- Objective 1: In the interview on business profit, condense the paragraph beginning "But this is true around money, too" into a short bulleted list that keeps its main points.
- Objective 2: Pick up the interview on business profit after its final sentence and carry on with the explanation of how the money a business earns should be allocated.

- Given text:
'''
Which doctor do you choose? Likely, the profitable one. Likely, the one who’s going to care for you, because as a consumer, we want someone who cares for us at the highest level, that thinks of as customer numero uno. And the only way they can do that, give us their undivided attention, is to be stable, profitable, so customers actually thirst for us to be profitable. So you have to care for your business to bring about that stability, to bring around that comfort, because then you can care back for your customer base. So profitability is not greed by any sense. It’s contribution.
Melinda: Yeah.
Mike: It’s the way that we give, because we now have a business that’s healthy. So that’s why I argue you have to do this, and it is a reward mechanism for you. It does give you financial freedom, which gives you comfort, it gives you stability. You’re sleeping at night; you’re not wrecked about how am I going to pay bills tomorrow? And therefore, you’re caring for what you need to care for through the work you do.
Melinda: Now, one of the things that you emphasize is that profit, it’s not an event, but it’s a habit. So we have a lot of new coaches, a lot of new entrepreneurs that listen to our episodes. And so when they’re entering their journey and starting their business, how can they develop this habit from the outset?
Mike: Yeah. So you definitely need and want to start from day one. We have over 800,000 companies that have deployed profit first. And the interesting thing is, the biggest challenge is with established companies, because they have to unlearn all bad habits. So first I want to give a behavioral principle that will explain why and how to start early. It’s a concept called Parkinson’s Law. Parkinson, the guy’s name was Northcote Parkinson, theorist in the 1950s, studying human behavior and realizes that as a resource expands in its availability, our consumption increases to meet its supply.
Classic studies around time. The more time I’m given to do something, the longer it takes. I love cookies. The more cookies are put in front of me, the more I consume. So if we constrain the supply, it forces a frugality, it forces efficiency, it also forces innovative thinking. So instead of giving me a week to complete a project, I’m given 3 hours. I got to start thinking, how can I do this? And I start thinking outside the box, and I move expeditiously.
But this is true around money, too. What many business owners discover when it’s too late, or at least hard to unwind, is their revenue is increasing. They are making more money, but they’re frustrated. Like, every time I feel I’m getting ahead, I’m actually getting further behind. Why is that? It’s Parkinson’s Law. More supply of cash into your business, the more we’re inherently going to consume. Like, oh, I have a deposit of $5,000 that I came in. I can get that new computer I needed to get, oh, $1,000 came in yesterday. Good, we can pay these bills.
The reality is the money you earn has multiple responsibilities. The first is profitability, which is stability for your organization. We have to pay you and get out of this association of being associated with pain. Give until it’s painful. We want to give until it’s helpful. So we’re going to take that profit first. The second thing we need to do is allocate money toward a salary for the owner, which is different than profit, and it’s often confused.
'''
- Source excerpt:
'''
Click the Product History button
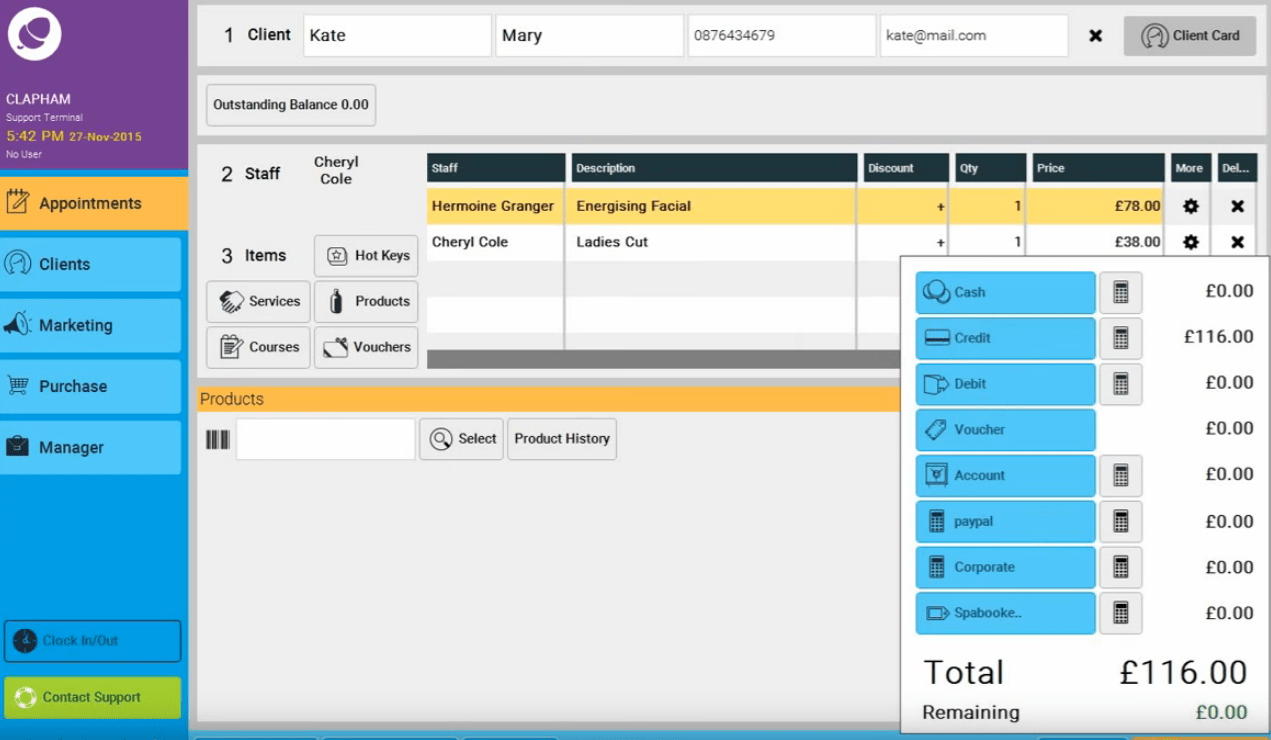This screenshot has width=1271, height=740. tap(561, 438)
'''
- Answer 1:
- Parkinson's Law applies to money as well as to time.
- Many business owners find out too late, or when it is hard to unwind, that their revenue is rising while they grow frustrated and fall further behind each time they seem to get ahead.
- The cause is Parkinson's Law: the more cash flows into a business, the more gets consumed.
- For example, a $5,000 deposit goes toward a needed computer, and $1,000 that arrived yesterday pays bills.

- Answer 2:
Profit is a reward. If you started a coaching business, thank you. You’re one of the very few people on this planet that will ever start a business. Thanks for doing that. You are a contributor to our economy. Thank you. Profit is a reward for taking this risk. If you work inside the business, you also deserve a salary for the work you do, which is different than the risk taking. It’s the work you’re now doing.
Taxes. The biggest bill associated with operating business is taxes. We need reserve for that and then, of course, the operations of the business. So what happens is money comes in, we need to carve it up to these different accounts. If you start this habit today, when you’re starting out, your business doesn’t know differently, so you can actually start with good habits. It’s like saying, if you were raised in my house, my mother was a stay-at-home mom, which was amazing because I come home from school and with snack time, and what did we get? It was always a piece of fruit, apples or oranges, and water, or sometimes juice, but never soda.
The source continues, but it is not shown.